Designing hybrid materials of superalkali-complexed cyclo[18]carbon precursor, M3O@C18Br6 (M = Li, Na, and K), with advanced optical properties

Using stable precursor C18Br6 of cyclo[18]carbon (C18) as an electron acceptor and superalkali clusters M3O (M = Li, Na, and K) as electron sources, we theoretically designed M3O@C18Br6 (M = Li, Na, and K) with potential applications in optical and electronic devices. The geometric, electronic, and optical properties of M3O@C18Br6 were explored in detail by using (time-dependent) density functional theory [(TD-)DFT] combined with wavefunction analysis.
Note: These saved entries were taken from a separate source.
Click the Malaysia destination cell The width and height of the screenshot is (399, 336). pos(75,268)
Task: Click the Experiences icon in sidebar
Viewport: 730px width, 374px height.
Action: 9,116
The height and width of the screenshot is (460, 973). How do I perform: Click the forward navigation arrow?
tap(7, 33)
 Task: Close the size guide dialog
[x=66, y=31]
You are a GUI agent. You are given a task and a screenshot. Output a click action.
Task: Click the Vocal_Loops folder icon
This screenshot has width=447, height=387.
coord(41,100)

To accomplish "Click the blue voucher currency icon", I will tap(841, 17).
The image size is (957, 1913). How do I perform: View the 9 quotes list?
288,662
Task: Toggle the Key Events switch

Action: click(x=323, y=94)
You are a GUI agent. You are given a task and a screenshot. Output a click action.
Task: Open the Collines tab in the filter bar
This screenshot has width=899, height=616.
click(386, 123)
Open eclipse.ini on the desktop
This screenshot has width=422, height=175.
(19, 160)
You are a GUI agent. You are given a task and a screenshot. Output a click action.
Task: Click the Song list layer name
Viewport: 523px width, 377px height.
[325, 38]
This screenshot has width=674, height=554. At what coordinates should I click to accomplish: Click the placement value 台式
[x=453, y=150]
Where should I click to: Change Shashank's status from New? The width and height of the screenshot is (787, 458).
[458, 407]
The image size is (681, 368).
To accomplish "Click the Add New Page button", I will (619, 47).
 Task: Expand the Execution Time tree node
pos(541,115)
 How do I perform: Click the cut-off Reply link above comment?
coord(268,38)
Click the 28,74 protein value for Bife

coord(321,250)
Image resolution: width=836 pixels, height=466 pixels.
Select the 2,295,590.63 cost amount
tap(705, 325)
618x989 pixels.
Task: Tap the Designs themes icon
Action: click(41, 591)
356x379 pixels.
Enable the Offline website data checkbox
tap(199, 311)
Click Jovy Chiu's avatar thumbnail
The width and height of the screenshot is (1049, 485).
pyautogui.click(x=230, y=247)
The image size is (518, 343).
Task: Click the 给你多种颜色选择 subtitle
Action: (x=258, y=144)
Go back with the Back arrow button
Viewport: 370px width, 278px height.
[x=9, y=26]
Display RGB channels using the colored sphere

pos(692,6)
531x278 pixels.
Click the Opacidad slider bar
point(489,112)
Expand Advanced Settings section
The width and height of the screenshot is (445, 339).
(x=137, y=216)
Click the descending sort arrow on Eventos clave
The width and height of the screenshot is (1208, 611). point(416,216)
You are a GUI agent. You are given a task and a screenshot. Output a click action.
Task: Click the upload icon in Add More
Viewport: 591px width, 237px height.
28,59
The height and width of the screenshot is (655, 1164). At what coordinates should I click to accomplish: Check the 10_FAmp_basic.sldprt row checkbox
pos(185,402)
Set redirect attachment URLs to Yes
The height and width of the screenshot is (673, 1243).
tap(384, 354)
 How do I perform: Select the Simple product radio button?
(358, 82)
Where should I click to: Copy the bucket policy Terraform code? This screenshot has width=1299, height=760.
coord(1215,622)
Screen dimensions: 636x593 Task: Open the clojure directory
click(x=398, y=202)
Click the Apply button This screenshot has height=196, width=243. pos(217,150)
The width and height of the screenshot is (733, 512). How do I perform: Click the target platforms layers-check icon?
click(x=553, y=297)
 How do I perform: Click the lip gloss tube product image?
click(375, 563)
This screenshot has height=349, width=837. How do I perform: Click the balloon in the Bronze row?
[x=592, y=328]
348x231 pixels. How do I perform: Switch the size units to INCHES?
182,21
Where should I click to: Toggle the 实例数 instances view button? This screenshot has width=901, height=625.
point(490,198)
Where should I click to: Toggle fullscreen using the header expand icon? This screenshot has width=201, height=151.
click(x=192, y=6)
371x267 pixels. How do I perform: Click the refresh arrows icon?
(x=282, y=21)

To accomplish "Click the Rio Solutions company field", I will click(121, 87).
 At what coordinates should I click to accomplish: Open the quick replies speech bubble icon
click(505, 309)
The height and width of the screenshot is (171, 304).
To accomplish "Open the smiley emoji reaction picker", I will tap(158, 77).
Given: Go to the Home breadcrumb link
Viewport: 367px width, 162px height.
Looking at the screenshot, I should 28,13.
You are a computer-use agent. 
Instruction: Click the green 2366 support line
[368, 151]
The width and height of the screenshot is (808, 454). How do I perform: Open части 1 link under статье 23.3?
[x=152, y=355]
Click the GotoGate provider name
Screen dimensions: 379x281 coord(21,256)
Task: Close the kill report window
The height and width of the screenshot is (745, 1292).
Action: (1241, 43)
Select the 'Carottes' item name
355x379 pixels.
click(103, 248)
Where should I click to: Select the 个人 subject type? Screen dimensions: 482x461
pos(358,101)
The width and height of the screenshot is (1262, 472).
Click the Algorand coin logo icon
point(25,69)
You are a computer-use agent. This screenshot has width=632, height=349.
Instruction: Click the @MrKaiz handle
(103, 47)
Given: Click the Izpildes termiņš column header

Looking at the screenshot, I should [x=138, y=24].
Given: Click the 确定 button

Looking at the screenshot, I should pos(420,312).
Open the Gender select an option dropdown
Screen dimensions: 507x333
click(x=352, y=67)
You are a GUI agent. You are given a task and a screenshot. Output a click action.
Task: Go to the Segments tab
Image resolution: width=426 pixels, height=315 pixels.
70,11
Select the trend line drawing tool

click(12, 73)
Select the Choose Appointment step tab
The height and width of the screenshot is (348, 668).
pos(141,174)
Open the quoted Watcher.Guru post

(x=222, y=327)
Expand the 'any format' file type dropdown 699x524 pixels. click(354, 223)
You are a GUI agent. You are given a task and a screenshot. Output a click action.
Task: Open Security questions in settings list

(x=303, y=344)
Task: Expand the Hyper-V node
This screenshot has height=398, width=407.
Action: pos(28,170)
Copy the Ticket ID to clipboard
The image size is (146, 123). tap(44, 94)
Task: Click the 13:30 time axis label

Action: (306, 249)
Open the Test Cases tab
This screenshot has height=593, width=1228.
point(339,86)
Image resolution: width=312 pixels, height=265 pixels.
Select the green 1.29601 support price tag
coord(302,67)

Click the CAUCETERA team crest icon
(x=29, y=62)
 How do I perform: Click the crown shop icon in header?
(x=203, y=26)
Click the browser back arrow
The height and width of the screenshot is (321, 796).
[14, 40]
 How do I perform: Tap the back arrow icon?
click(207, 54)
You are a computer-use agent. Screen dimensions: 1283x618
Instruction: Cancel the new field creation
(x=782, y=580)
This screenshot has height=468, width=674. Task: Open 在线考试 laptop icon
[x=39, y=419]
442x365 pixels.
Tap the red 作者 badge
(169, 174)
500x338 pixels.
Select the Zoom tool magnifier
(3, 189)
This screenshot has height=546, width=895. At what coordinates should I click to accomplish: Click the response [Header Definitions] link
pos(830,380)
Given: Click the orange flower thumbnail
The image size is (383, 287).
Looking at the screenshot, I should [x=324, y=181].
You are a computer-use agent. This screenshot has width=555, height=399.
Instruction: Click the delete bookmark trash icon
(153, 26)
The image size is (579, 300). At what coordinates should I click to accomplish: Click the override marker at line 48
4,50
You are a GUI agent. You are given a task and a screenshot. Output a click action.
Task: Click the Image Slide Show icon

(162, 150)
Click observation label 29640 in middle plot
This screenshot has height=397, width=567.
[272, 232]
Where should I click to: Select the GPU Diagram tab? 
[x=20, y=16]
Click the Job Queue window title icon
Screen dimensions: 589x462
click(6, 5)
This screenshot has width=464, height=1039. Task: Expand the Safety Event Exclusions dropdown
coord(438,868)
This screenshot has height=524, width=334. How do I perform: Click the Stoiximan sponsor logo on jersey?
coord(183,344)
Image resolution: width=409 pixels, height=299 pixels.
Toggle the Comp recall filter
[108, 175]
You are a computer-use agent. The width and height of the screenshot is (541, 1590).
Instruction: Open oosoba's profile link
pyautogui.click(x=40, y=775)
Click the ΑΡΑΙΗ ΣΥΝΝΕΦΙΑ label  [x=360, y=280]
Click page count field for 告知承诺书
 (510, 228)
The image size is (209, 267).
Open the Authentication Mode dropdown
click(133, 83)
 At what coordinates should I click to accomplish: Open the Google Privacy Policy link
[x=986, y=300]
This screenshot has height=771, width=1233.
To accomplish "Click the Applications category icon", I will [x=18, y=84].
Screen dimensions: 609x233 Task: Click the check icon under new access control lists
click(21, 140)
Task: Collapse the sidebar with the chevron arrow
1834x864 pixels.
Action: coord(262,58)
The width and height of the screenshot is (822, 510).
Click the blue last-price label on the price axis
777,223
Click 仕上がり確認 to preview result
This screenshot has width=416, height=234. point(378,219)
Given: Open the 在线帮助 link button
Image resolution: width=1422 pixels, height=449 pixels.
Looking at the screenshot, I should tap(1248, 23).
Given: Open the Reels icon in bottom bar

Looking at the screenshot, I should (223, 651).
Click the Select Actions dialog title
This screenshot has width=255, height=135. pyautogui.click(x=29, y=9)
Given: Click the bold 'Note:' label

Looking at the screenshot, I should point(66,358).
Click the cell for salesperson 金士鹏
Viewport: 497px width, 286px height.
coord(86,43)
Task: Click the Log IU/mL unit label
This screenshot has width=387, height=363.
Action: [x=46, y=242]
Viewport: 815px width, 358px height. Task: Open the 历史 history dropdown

About one unit of charge is transferred from M3O to C18Br6 resulting in charge-separated [M3O]+@[C18Br6] electrides, thus stabilizing the complexes by virtue of remarkable electrostatic interaction within the system. The isotropic polarizability (α0) of M3O@C18Br6 gradually increases with the atomic number of alkali metal due to the different abilities of the metal nuclei to bind to surrounding electrons. Li3O@C18Br6 has the first hyperpolarizability (β0) opposite in direction to its Na3O and K3O analogues, with a magnitude more than twice that of them. The essential differences in the β0, including magnitude and orientation, were elucidated through analyses of hyperpolarizability tensor and hyperpolarizability density. Electronic excitation studies showed that the absorption spectra of M3O@C18Br6 exhibit an obvious red-shift compared to that of the pristine C18Br6 and have transparency in the light range with wavelengths greater than 500 nm. Charge transfer spectrum (CTS) and hole-electron analysis revealed the nature of electronic excitation of M3O@C18Br6. The two-level model was used to correlate the response properties with excitation properties, explaining the different first hyperpolarizabilities of the complexes from the perspective of electronic excitation. This research demonstrates that superalkali complexing is an effective strategy for developing new nonlinear optical (NLO) materials in visible and infrared regions based on cyclocarbon analogues.